Needless to say THIS NIGHT'S FOUL WORK has a wonderful feeling of the Gothic about it.  Odd glimpses of shadowy figures creeping around graveyards; curses past and present; places with strange histories; things going bump in the night in Adamsberg's new house; childhood grudges; deeply held beliefs; long enmities and friction.  Lots and lots of friction.  All of action swirls around Adamsberg as he sort of floats through life.  He's more a cerebral than rush around detective, prone to leaps of faith and acute observations - his odd behaviour is no longer regarded as anything out of the ordinary by a team which kind of specialises in odd behaviour.  But this team is also capable of immense kindness, understanding and support for each other - they are the perfect group to spend time with if you like things just that little bit batty.

If you're not aware of this series - Fred Vargas is the pen name of Frédérique Audouin-Rouzeau, French medievalist and archaeologist. Vargas, as of THIS NIGHT'S FOUL WORK a twice winner of the Duncan Lawrie International Dagger award, is translated by Siân Reynolds who does a sterling job at translating the language but keeping the overall feel and quirkiness of the books.

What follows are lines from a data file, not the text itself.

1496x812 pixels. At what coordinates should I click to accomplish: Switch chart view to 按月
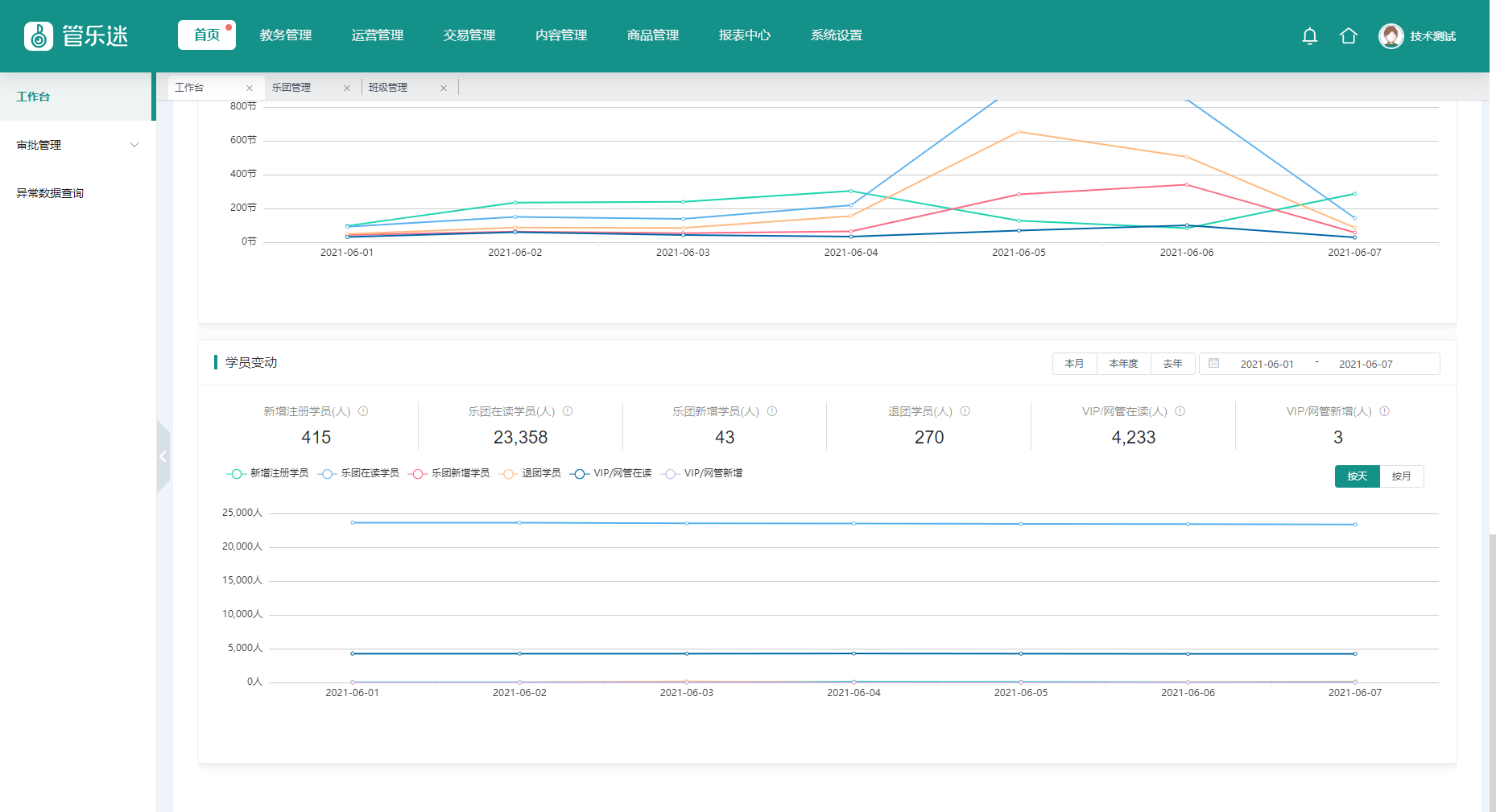1401,476
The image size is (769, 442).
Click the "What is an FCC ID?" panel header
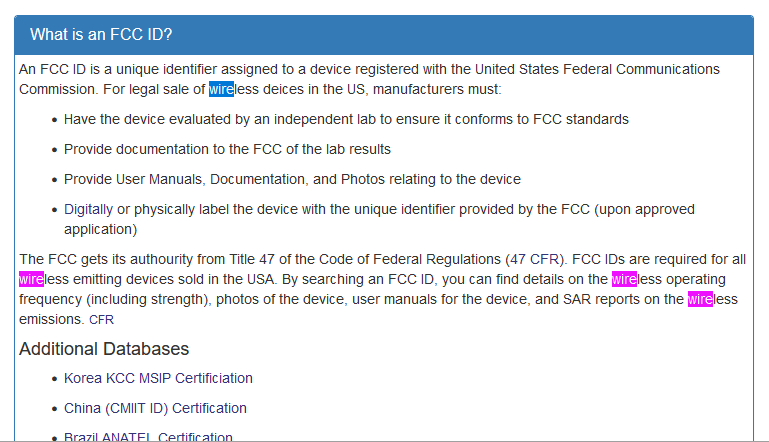click(x=101, y=35)
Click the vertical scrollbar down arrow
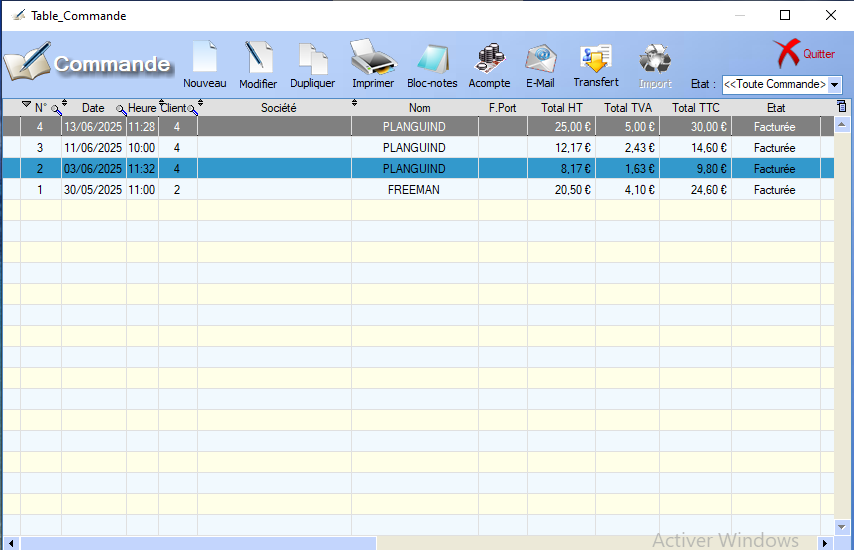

Just a quick word of warning - I rather like a series where it doesn't matter if you get them all out of order.  In the main I've read the Adamsberg books all over the place but in this case, with the next book AN UNCERTAIN PLACE out already, you'd really be best to read THIS NIGHT'S FOUL WORK first.  Without this, earlier, book I suspect a reader could get bamboozled otherwise as there's a lot of setup for AN UNCERTAIN PLACE in THIS NIGHT'S FOUL WORK.

Needless to say I just love these books.  But really - don't read them if you're looking for precise behaviour, keen logic, rules and regulations being followed, and no idiosyncrasies.  Do read them if you're looking for humour, darkness, quirky, a hugely entertaining police procedurals... well police scenarios.  Let's go with that...

Year of Publication
Book Number (in series)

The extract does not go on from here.